D-Bop Jazz Club, Sapporo

As we kickoff our series on the best jazz bars in Sapporo, we get it started with D-Bop Sapporo; a little neighborhood jazz club located just in between the Nishi Ni-hachi and Maruyama Koen stations.
D-Bop is not a big place, but shapes up as a slightly funky, but nice little club.
As you arrive, you drop down a brick staircase, just inside the building into an unassuming basement that is also shared with a restaurant. The club, at the end of the hall, is impossible to miss; an awkward coat rack and a collection of “things that need to be stored”, all somewhat camouflaged by a series of framed posters and show announcements. It’s certainly not a high-end club in Tokyo or NYC, it has that “real and raw” quality shared by so many places in this, Sapporo, the greatest city in the world.
This most recent night we were there, it was sparsely-staffed. There is no box office, and if I hadn’t been here before, I might assume it is was more of a bar than a place to hear it all live…

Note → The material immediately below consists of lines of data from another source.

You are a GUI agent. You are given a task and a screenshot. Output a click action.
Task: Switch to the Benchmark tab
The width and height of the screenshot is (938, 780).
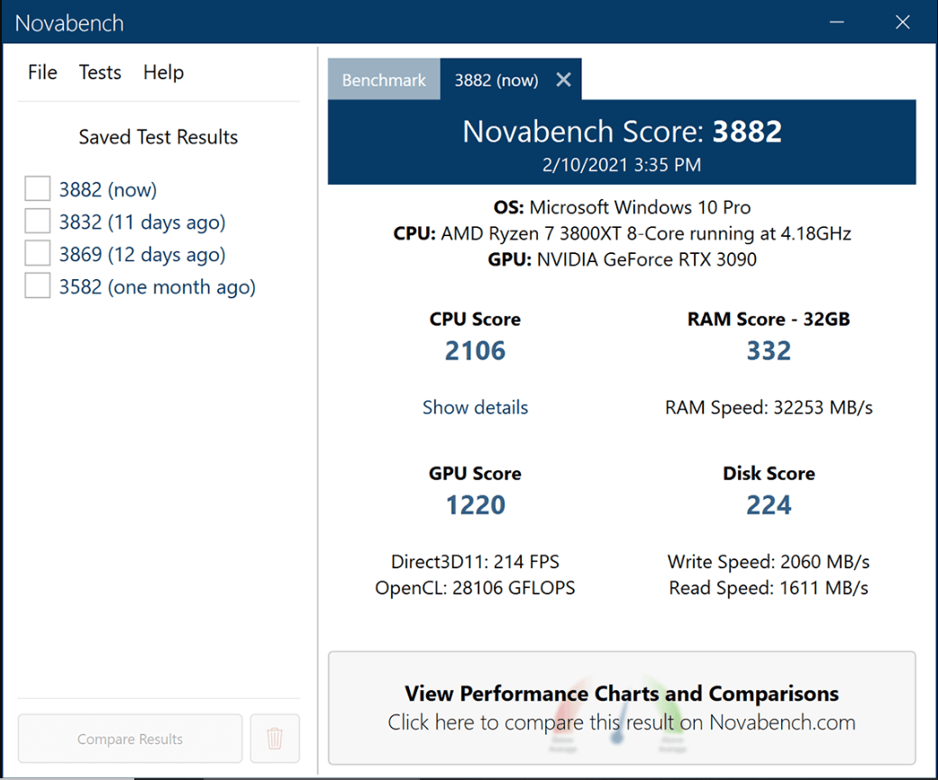pos(384,79)
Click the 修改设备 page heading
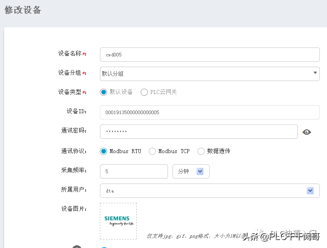The width and height of the screenshot is (327, 248). point(23,10)
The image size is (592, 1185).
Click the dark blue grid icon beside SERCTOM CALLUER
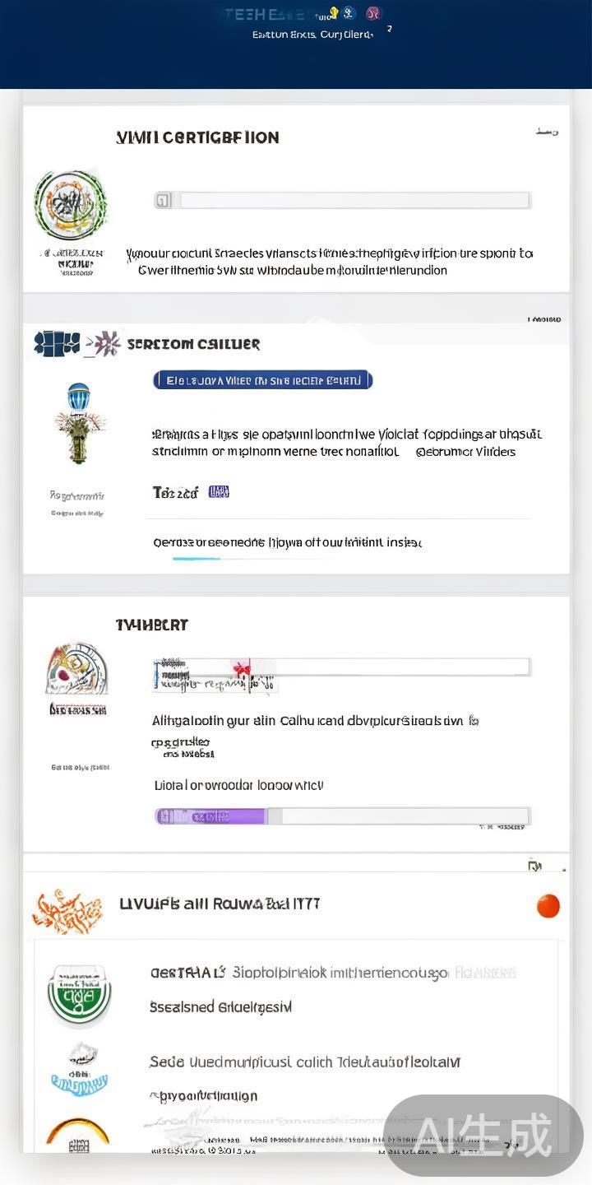point(57,343)
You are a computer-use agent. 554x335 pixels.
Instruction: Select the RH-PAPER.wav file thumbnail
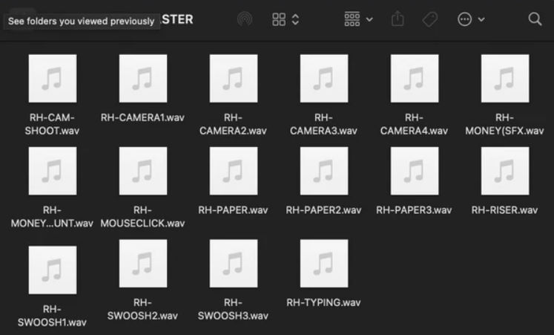point(234,171)
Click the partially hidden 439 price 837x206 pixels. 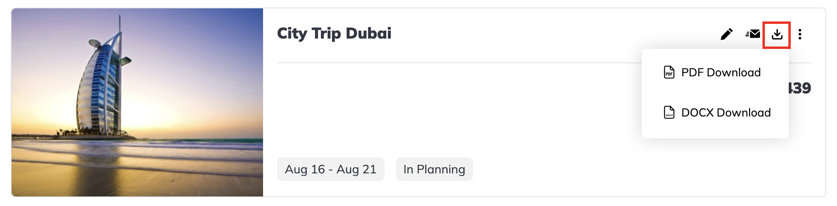tap(800, 88)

I stepped into the space, leaned into the bar, and waited to be greeted. A woman behind the bar said hello, and explained (in simple English) about the cover charge and the one-drink minimum. The night I was there the cover charge was ¥3000 (the following night, a Saturday the cover was to be ¥4000, and on Sunday, a special performance had a ¥8000 charge per person). And the Jim Beam rocks I ordered added another ¥500 to the entrance fee.
I was happy with all that. I joked about Jim Beam being Japanese whiskey (which, surpriseingly, it technically is), and took my drink, and a tall water with no ice and sat down at the back of the room.
There are five seats crowded together at that bar. As you move into the main room, there are four more seats along the back wall. Between the back wall and the stage, there are 13 small tables, that might hold another 13 – 15 people (if everyone was seated). The room was about half full when I was there and I’d like to see the place when it’s packed. It is a great size, just big enough to feel like you’re at a party, but small enough for an intimate feel.
Speaking of intimate; The club has no storage, and no backroom. So as the night gets started, the musicians are crowded around that bar, mixed in with the customers (or maybe outside smoking, as the drummer was on this particular night).
The sound is excellent: both the live show and the amplified music that is played in between sets. Comfortable, cool, a good place to slip ito a jazz state of mind.